▸ **EXERCISE PASSAGE**
==================================================

The Joint Standing Committee on Commerce, Industry and Banking (JSCCIB) is calling on the government to carry on with economic stimulus measures and fine-tune them to help Thailand get through the final quarter this year, when the country will likely encounter further risk factors.
Among them is a possible second outbreak in Thailand, which would cripple a domestic economy still struggling to recover, said Kalin Sarasin, JSCCIB member and chairman of the Thai Chamber of Commerce.
"Other risks include the baht fluctuating and the outcome of the US presidential election in November," he said after a JSCCIB meeting on Wednesday.
The government earlier launched the We Travel Together tourism campaign to boost domestic tourism spending. The campaign received a lukewarm response, despite authorities subsidising 5 million nights of hotel accommodation at 40% of normal room rates, with the subsidy limited to 3,000 baht per night for up to five nights.
JSCCIB supports this measure, but wants the government to revise some conditions.
Mr Kalin did not elaborate on the revision proposal, saying only the group "wants to hear from the CESA first," referring to the Center for Economic Situation Administration.

==================================================

▸ **PROVIDED MATERIAL**

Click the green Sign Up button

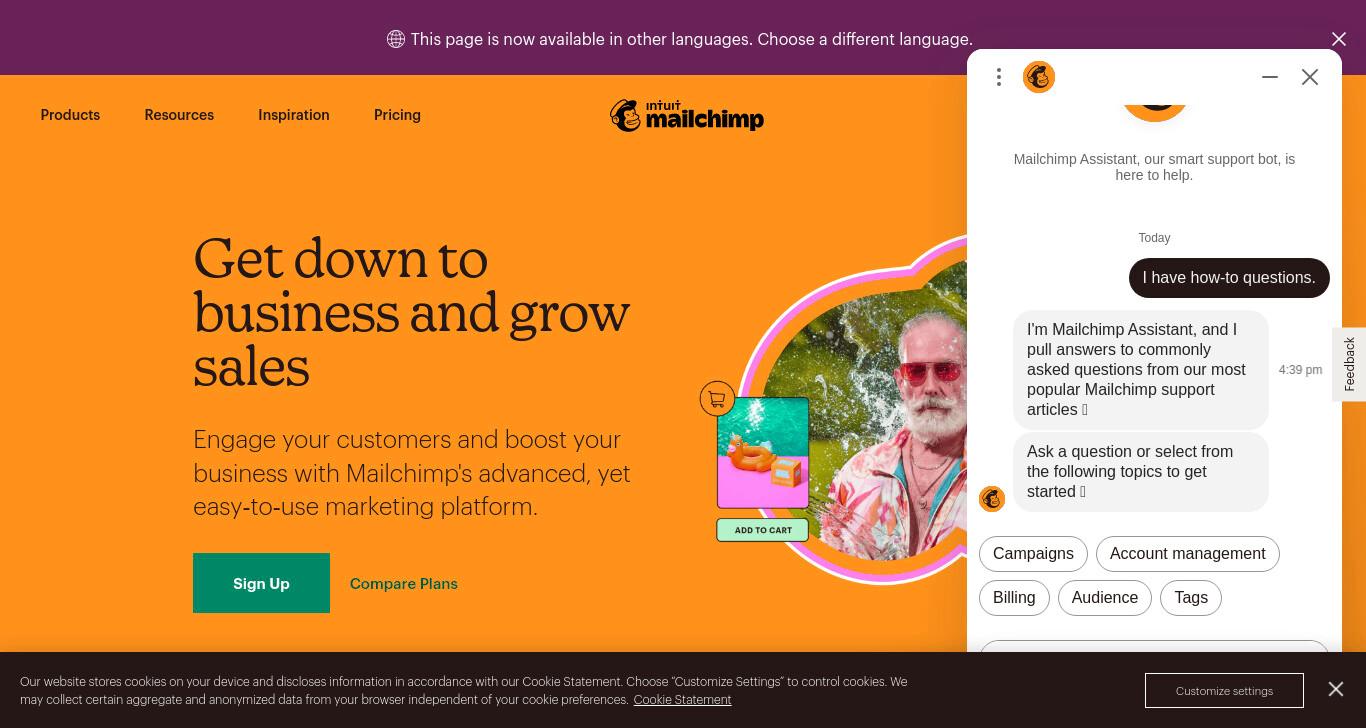(x=261, y=583)
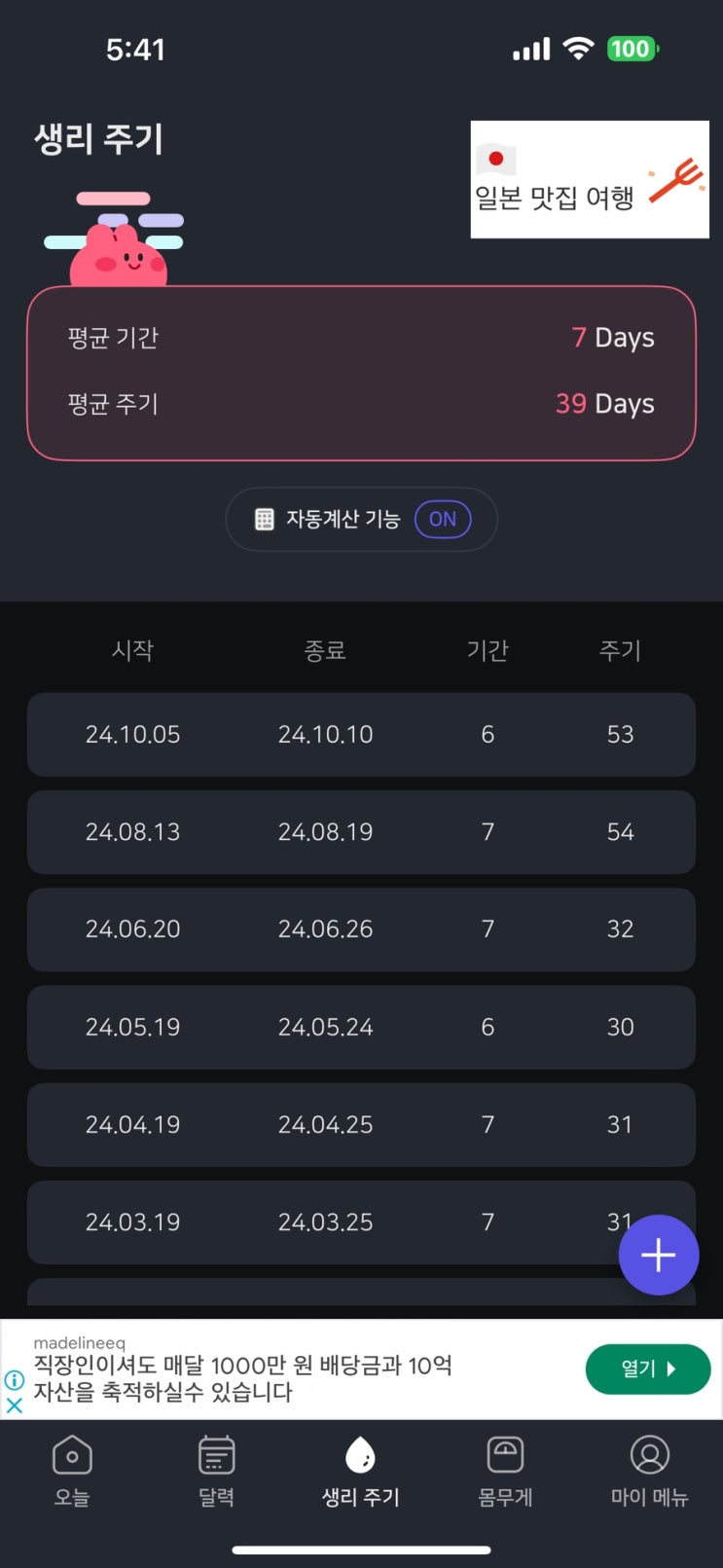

==================================================

▸ **QUESTIONS**
1. Please reproduce word for word the part of the article on Thai economic stimulus that begins at the words "The government earlier" and stops after "revise some conditions.".
2. Carry on writing the article on Thai economic stimulus, picking up after its final sentence.

▸ **RESULTS**
1.
The government earlier launched the We Travel Together tourism campaign to boost domestic tourism spending. The campaign received a lukewarm response, despite authorities subsidising 5 million nights of hotel accommodation at 40% of normal room rates, with the subsidy limited to 3,000 baht per night for up to five nights.
JSCCIB supports this measure, but wants the government to revise some conditions.

2.
The private sector earlier suggested the government increase subsidies for hotel rooms to 60% from 40%.
JSCCIB also wants the government to continue its excise tax reduction for jet fuel and speed up issuing soft loans to domestic airlines to help them cope with the fallout.
Supant Mongkolsuthree, JSCCIB member and chairman of the Federation of Thai Industries, said he is worried about the export sector as the virus shows no sign of abating in many European countries and some in Asia, including India and Myanmar, which borders Thailand. Despite these concerns, JSCCIB upgraded its export outlook, expecting a contraction of 8-10% this year, not 10-12% as earlier predicted.